You say you tested GPIOs with an LED, I hope you used a current limiting resistor. The RasPi GPIOs are somewhat fragile and easy to burn out. The opto-isolated relay boards I have used have all worked fine.
Like Alan, the network connect to my RasPi was just a little too flaky with WiFi adapters (I tried a few) so I switched to a powerline adapter and it has been solid. WiFi is usable, it just means you may have to resubmit webpages to make your changes. It was most annoying when I was logged in with an SSH terminal because the connection would drop and I’d have to reconnect. If you will use WiFi, do as much of the setup of your system as you can with ethernet (a network cable plugged into your RasPi) before installing it in the remote WiFi location.
Non-latching valves are much more common.
I suggest a simple test to verify your valves work. At your controller, manually connect the power supply wires to the wires for one of the valves briefly, like 1 second. If the water turns on and continues to flow even after power is disconnected, they are latching valves. Apply power again to toggle the valve off. If you get no water flow, connect the wires for a longer period and verify that water is flowing, then disconnect the power wires and verify the water stops. If this works you have non-latching valves. This test will also determine if your power supply is good (able to supply enough power to activate the valves).
The 2.5V higher 26.5V power supply should be OK.
I haven’t heard of any model of RasPi being unreliable. Mine is a few years old model B and it’s been working fine in the garage for 2 years.
When the power goes out everything will turn off, unless you have latching valves. Non-latching valves work simply by turning on when power is applied, and turning off when power is removed. Latching valves turn on, and stay on, when given say 1 second of power – then turn off by say another second of power.
A watchdog would be nice, but mine has been running without lockups for 2 years.
Dan, more good points.

* * *

### STATED EXERCISE 1
Rewrite the records from the line with "Click the 导出" through the end of the records, changing "avatar icon" to "profile icon" wherever it occurs and leaving everything else as it is.

* * *

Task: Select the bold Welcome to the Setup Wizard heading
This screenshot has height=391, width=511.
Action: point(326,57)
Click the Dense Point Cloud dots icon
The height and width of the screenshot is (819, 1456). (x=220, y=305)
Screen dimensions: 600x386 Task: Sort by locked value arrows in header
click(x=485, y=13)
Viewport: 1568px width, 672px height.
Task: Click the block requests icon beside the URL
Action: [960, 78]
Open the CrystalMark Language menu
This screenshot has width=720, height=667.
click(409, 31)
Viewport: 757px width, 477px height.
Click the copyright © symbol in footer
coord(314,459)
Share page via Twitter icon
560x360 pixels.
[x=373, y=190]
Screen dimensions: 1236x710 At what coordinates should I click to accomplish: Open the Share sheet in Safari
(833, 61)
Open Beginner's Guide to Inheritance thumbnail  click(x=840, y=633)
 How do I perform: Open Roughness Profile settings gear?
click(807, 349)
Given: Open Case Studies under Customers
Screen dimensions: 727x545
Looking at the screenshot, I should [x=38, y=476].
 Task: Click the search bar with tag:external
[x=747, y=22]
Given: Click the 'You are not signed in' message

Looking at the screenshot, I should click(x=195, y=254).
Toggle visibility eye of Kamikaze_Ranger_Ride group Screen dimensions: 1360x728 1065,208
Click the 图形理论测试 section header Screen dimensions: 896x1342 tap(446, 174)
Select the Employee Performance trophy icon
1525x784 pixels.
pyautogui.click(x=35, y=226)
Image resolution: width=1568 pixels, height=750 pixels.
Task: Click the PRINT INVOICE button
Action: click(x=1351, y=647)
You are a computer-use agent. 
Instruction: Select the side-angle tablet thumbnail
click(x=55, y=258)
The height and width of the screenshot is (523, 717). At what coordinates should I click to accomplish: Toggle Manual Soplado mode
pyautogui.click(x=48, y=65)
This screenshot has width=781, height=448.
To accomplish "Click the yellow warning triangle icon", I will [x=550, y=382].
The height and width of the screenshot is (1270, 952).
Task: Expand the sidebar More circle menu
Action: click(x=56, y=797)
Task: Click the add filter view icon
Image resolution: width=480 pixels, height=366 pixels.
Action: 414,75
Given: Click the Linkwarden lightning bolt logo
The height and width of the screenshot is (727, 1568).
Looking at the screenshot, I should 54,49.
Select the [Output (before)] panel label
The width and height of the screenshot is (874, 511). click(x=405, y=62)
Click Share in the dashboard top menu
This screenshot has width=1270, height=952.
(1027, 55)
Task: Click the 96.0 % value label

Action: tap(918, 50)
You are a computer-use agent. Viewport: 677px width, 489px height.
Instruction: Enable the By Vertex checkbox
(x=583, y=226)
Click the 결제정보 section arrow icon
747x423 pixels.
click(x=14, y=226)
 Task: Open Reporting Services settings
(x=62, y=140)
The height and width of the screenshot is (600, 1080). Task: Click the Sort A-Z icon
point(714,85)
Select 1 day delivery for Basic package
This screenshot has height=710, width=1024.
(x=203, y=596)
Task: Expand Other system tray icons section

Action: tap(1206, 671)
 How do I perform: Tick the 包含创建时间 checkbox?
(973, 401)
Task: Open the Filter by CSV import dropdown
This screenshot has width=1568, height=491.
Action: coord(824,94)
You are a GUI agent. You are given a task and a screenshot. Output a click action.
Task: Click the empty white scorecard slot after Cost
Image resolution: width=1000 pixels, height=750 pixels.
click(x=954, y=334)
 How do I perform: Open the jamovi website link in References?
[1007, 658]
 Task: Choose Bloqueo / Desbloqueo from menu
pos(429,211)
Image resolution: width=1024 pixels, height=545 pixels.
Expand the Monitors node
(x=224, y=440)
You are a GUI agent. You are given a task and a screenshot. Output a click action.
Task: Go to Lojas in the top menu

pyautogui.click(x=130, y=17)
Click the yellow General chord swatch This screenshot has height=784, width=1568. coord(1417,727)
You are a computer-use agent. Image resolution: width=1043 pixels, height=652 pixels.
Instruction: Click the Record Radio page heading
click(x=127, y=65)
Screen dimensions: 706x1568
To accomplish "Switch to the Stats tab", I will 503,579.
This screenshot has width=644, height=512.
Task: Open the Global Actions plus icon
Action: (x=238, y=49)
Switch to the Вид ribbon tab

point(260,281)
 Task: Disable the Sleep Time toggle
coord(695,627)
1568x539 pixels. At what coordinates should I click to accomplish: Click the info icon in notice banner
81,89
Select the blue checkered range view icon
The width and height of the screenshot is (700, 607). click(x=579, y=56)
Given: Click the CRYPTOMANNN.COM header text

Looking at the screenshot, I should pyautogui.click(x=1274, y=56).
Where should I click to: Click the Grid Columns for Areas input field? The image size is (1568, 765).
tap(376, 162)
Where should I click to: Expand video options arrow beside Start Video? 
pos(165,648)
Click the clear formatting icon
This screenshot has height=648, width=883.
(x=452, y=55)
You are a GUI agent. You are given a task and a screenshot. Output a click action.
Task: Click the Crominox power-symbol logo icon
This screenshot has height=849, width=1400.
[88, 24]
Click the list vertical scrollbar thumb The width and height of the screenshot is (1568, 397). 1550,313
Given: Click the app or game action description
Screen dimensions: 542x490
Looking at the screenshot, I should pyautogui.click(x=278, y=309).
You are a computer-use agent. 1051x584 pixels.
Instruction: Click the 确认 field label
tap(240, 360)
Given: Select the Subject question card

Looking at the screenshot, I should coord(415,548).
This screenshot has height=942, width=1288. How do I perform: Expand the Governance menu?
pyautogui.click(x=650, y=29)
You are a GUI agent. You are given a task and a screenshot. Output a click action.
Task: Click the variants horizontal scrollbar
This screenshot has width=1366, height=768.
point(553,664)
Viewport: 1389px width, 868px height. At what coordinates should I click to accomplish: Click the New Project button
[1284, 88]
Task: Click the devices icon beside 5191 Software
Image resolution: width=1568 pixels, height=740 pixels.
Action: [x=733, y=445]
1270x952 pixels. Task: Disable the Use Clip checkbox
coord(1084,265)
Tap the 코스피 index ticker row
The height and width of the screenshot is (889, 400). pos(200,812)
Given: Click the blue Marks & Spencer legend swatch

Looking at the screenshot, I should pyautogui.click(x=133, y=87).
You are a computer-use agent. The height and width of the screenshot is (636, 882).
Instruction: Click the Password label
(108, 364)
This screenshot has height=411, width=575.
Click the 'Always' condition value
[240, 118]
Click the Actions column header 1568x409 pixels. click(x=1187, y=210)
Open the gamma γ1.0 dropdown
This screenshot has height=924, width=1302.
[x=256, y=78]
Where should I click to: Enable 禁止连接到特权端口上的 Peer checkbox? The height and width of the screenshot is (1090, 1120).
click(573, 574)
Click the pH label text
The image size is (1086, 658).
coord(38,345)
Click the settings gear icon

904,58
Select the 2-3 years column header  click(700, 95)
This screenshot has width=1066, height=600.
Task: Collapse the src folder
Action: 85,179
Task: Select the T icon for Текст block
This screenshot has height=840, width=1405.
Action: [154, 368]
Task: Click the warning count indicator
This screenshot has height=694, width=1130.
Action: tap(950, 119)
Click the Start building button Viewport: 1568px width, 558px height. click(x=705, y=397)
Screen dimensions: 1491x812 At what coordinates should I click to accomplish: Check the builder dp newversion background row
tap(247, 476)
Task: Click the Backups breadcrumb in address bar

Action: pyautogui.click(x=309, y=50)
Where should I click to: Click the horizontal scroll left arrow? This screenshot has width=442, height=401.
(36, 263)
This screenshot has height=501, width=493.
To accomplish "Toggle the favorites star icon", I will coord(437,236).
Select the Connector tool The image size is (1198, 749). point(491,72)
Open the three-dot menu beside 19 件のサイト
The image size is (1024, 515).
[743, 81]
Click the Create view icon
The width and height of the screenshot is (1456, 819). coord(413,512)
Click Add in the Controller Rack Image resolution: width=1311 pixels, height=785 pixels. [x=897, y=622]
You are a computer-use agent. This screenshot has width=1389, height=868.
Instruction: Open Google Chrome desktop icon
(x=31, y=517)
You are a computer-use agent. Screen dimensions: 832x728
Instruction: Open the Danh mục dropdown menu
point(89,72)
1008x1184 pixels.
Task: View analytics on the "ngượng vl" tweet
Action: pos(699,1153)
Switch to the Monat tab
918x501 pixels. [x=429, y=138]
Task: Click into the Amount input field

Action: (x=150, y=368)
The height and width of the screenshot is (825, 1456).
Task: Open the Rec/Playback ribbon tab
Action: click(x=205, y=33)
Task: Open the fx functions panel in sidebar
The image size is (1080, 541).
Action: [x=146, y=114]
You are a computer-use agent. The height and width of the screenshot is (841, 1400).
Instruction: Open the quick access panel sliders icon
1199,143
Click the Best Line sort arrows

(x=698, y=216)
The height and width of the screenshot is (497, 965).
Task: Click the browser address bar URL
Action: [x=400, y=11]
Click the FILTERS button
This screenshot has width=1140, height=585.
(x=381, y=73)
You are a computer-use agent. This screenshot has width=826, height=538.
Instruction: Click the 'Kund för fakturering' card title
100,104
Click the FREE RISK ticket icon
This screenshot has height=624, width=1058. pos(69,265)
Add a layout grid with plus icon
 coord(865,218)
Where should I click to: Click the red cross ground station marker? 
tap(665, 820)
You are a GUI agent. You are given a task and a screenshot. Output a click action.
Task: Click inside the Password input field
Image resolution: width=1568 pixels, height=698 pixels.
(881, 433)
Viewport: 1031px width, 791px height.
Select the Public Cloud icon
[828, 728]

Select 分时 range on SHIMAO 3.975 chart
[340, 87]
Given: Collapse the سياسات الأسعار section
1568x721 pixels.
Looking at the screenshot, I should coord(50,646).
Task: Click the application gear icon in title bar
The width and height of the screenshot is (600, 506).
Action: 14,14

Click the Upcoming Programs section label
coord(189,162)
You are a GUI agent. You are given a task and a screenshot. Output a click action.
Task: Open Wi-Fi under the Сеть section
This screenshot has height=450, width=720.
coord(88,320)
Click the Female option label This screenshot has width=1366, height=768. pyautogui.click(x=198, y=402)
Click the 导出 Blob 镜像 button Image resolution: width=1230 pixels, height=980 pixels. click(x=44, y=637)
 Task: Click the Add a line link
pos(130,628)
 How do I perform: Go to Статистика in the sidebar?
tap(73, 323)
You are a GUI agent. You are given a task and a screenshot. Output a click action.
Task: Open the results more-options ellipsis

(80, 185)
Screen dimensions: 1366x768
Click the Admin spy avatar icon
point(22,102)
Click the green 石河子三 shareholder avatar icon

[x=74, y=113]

* * *

### STATED EXERCISE 2
From the forum thread on the RasPi valve controller, copy the passage from "Non-latching valves are" to "garage for 2 years." word for word.

### TASK SOLUTION 1
Click the 导出 Blob 镜像 button Image resolution: width=1230 pixels, height=980 pixels. click(x=44, y=637)
 Task: Click the Add a line link
pos(130,628)
 How do I perform: Go to Статистика in the sidebar?
tap(73, 323)
You are a GUI agent. You are given a task and a screenshot. Output a click action.
Task: Open the results more-options ellipsis

(80, 185)
Screen dimensions: 1366x768
Click the Admin spy profile icon
point(22,102)
Click the green 石河子三 shareholder profile icon

[x=74, y=113]

### TASK SOLUTION 2
Non-latching valves are much more common.
I suggest a simple test to verify your valves work. At your controller, manually connect the power supply wires to the wires for one of the valves briefly, like 1 second. If the water turns on and continues to flow even after power is disconnected, they are latching valves. Apply power again to toggle the valve off. If you get no water flow, connect the wires for a longer period and verify that water is flowing, then disconnect the power wires and verify the water stops. If this works you have non-latching valves. This test will also determine if your power supply is good (able to supply enough power to activate the valves).
The 2.5V higher 26.5V power supply should be OK.
I haven’t heard of any model of RasPi being unreliable. Mine is a few years old model B and it’s been working fine in the garage for 2 years.